Voorrede
Toen Pieter Minderaa op 73-jarige leeftijd onverwacht overleed, had hij zijn regeringsopdracht, een editie van Moortje te bezorgen, voor een groot deel vervuld. Hij was juist begonnen aan een tweede hoofdstuk van de Inleiding.
In de hierbij aangeboden tekstuitgaaf zijn zowel de woordverklaringen aan de voet van de bladzijde als de toelichting achterin aanzienlijk uitgebreid, terwijl het oorspronkelijke eerste hoofdstuk van de Inleiding, opgenomen in het nieuwe hoofdstuk I, alleen ten behoeve van het inpassen enige wijziging heeft ondergaan.

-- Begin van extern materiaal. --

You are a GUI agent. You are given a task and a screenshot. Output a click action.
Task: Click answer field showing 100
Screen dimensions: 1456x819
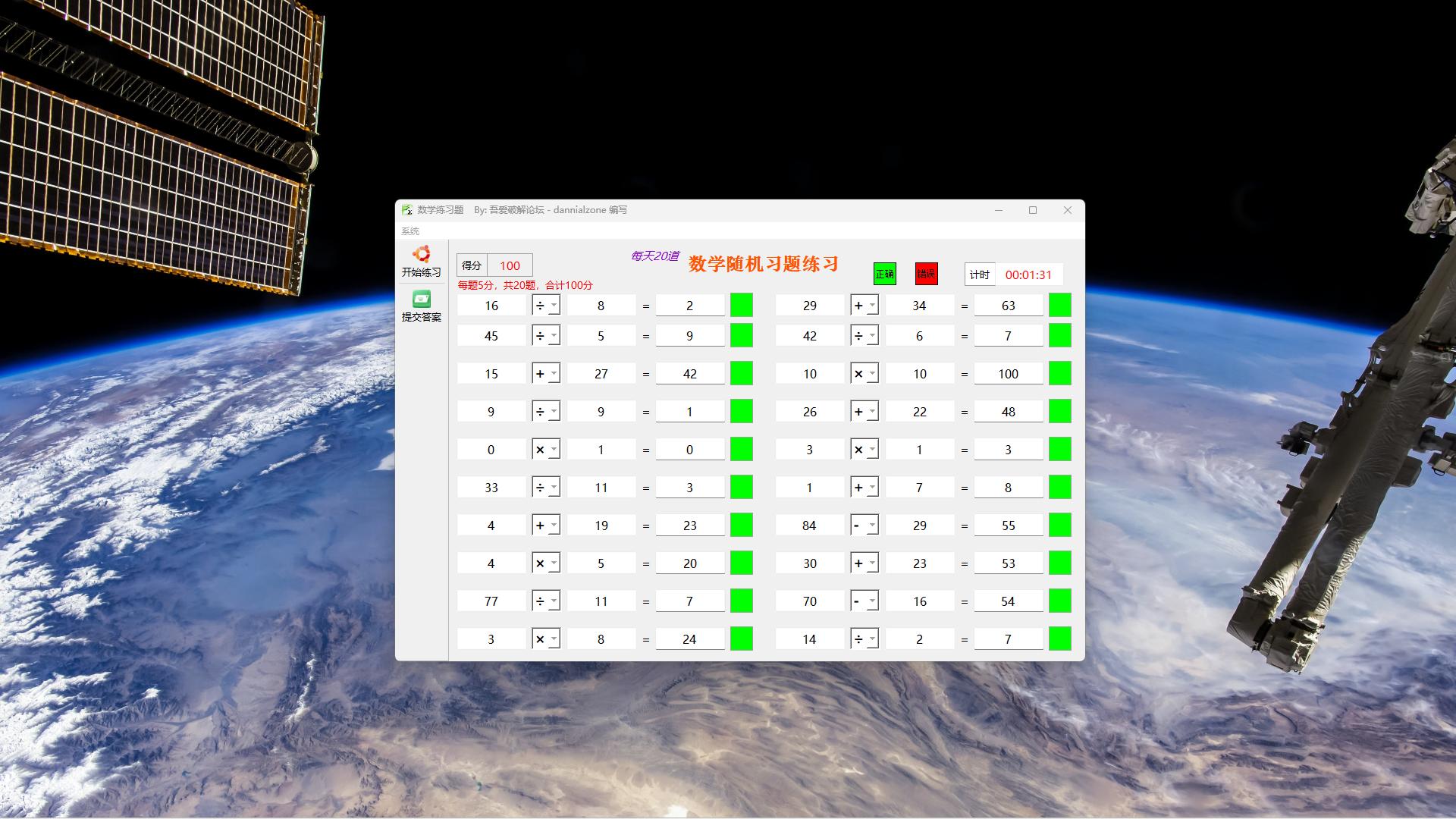(1008, 374)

Zowel personen als instellingen hebben bijgedragen aan deze editie. Drs. Henriëtte van Ophuijsen heeft uit de oudste drukken een variantenapparaat samengesteld, drs. Marijke van der Wal de annotaties in het net getikt. Aan drs. K.J. Bostoen dank ik fotokopieën van talloze toneelrecensies uit het archief van het Instituut voor Neerlandistiek van de Universiteit van Amsterdam, aan dr. W. Waterschoot gegevens over het Gentse exemplaar van de eerste druk van Moortje. Ook door de heer H. Beem en dr. W.K. Kraak zijn me gegevens verschaft. Prof.dr. G.J. Lieftinck heeft me zijn exemplaar van Alle de Wercken van 1638 langdurig in leen gegeven en de Universiteitsbibliotheek te Nijmegen heeft mogelijk gemaakt dat ik haar exemplaar van de Triplex in Leiden kon raadplegen.
Een microfilm van het Parijse exemplaar van de eerste druk, verschaft door de Bibliothèque Nationale, en een fotokopie van de door Bredero gebruikte Franse vertaling van de Eunuchus, waaraan de Koninklijke Bibliotheek te Brussel me geholpen heeft, bewezen me gedurig diensten. Een dagelijkse metgezel was het luxe-exemplaar van de standaardeditie van Stoett, lang geleden ten geschenke ontvangen van de uitgeversmaatschappij Thieme te Zutfen.
Zonder het boekenbezit en de aangename studieruimten van de Koninklijke Bibliotheek in Den Haag, de bibliotheek van de Universiteit van Amsterdam en de Leidse universiteitsbibliotheek zou het werk niet volbracht zijn.